Network talk shows were very different in the late ‘60s. Hosts such as Dick Cavett, David Susskind and William F. Buckley would often host public intellectuals plugging their ideas, not their books or movies; they had conversations, not infomercials. Impeccably urbane and astonishingly witty, Cavett was by far the hippest of the bunch: he could roll with Ingmar Bergman, Germaine Greer and R.D. Laing as well as counterculture figures such as Richie Havens, Mort Sahl and Jane Fonda. So yeah, Dick Cavett was cool. Cool enough to rap with Jimi Hendrix.

By the summer of ‘69, Hendrix was one of the biggest concert draws in the rock world, but his network TV debut on “The Dick Cavett Show” on July 7 of that year signaled that he had become a bonafide Cultural Figure. Not many people had heard him speak, though, so his appearance held a surprise: While he was flamboyant and intense on stage, the moment Hendrix sat down with Cavett, he proved to be sweet, soft-spoken and modest.  “And then the nice man walks on,” Cavett says in a present-day interview in this one-hour documentary.  “He wasn’t a beast nor a freak nor schizoid.”

The first thing Cavett asks Hendrix is why he smashed and burned his guitar at the Monterey Pop Festival two long years earlier: “It’s nothing but a release, I guess,” Hendrix says, before Cavett follows up with an incredibly thoughtful reply: “You almost have to apologize to ask someone who’s considered an artist, as you are, what they mean by something, because you’re asking them to reinterpret something they’ve already done.” 

Not only was Hendrix shy, but TV was full of squares who didn’t vibe with his elliptical, impressionistic way of putting things.

Cavett clearly understood artists. Which turned out to be a very good thing since, as drummer Mitch Mitchell says here, “I don’t know how keen [Hendrix] was” about appearing on the show. “He didn’t mind doing his usual press things but television, I think that was something else.” And it’s easy to see why. Not only was Hendrix shy, but TV was full of squares who didn’t vibe with his elliptical, impressionistic way of putting things. Though someone like Johnny Carson would probably have poked fun at Hendrix, Cavett not only absorbs his guest’s cryptic discourse but enjoys it. 

“It’s like drinking coffee,” Hendrix says, ruminating on fame, “well, you don’t drink it every day or if you go into another scene with it, you know. Like an escape, you know.” 

“I don’t know,” Cavett replies, smiling beatifically, “but it sounds good.” It’s actually sweet to watch these two very different people hit it off. At one point, the suit-and-tied Cavett nods at Hendrix and quips in hippie lingo, “I turn him on, it’s really amazing.” Hendrix actually giggles; he’s thoroughly charmed and at ease. 

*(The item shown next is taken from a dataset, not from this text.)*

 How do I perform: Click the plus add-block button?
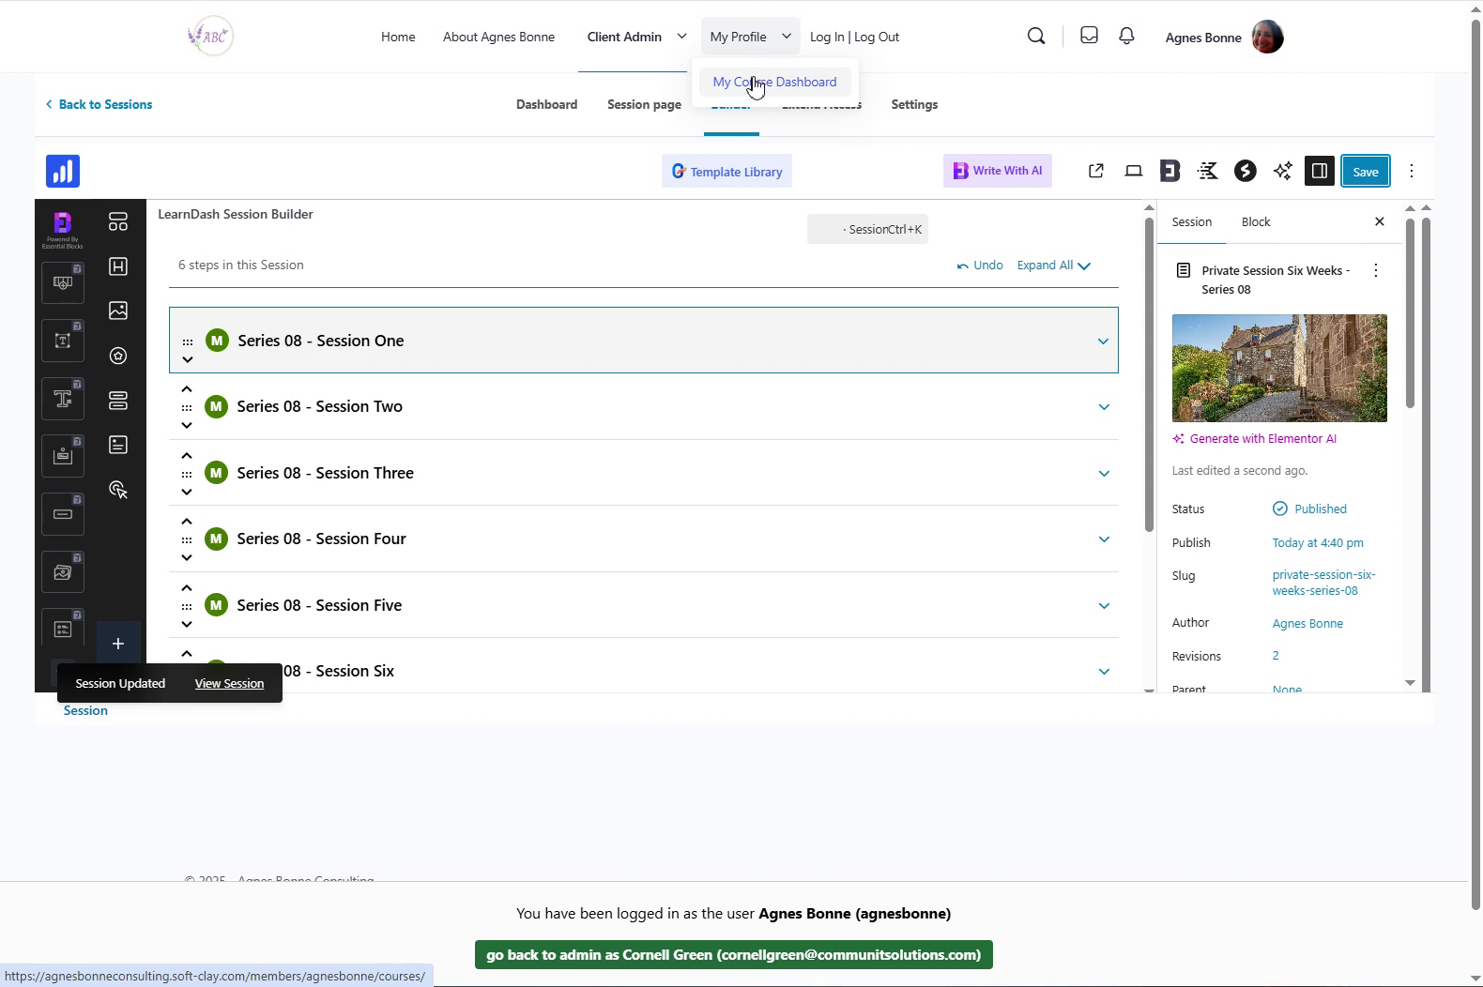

In passing, Cavett calls Janis Joplin a “superstar” and Hendrix interjects, “I’m Super Chicken” and chuckles to himself. It goes right over Cavett’s all-too-cultured head, but “Super Chicken” was a really weird and wonderful Saturday-morning kids cartoon starring a swashbuckling rooster, made by the same people who did “The Adventures of Rocky and Bullwinkle and Friends.” It’s endearing that Hendrix was a fan. 

Despite their obvious rapport, at the end of the interview Cavett worries that they haven’t communicated very well. “I talk through the music anyway,” Hendrix replies, then walks over to his guitar and amp to close out the show with a song. He doesn’t play his latest single. Instead, he gives the audience a two-and-a-half minute microdose of “Hear My Train A Comin’,” a blues that Hendrix recorded so many times that it became a leitmotif of his career. It’s surely an autobiographical song — Hendrix seems to be saying that it will tell you more about himself than any interview. 

“I gotta leave this town, gotta leave this town,” he sings, “Gotta make this voodoo chile be a magic boy.” A whole lot of rejection, pain and ambition are bound up in those lines, if you only listen. Only a week or so before, Hendrix had parted ways with original Experience bassist Noel Redding. That’s why he plays “Hear My Train” with the Cavett band and not the Jimi Hendrix Experience — because at the time there was no Jimi Hendrix Experience. The Cavett band, really just the rhythm section, acquits itself surprisingly well — the bass player is pretty hip! — as Hendrix uncorks a mind-roasting solo. 

When Hendrix returned to the Cavett show that Sept. 9, he didn’t play a hit either: amid the raging Vietnam War and widespread unrest, the new Experience — bassist Billy Cox, percussionist Juma and drummer Mitch Mitchell — plays the pointedly anti-war medley of “Izabella” and “Machine Gun.” 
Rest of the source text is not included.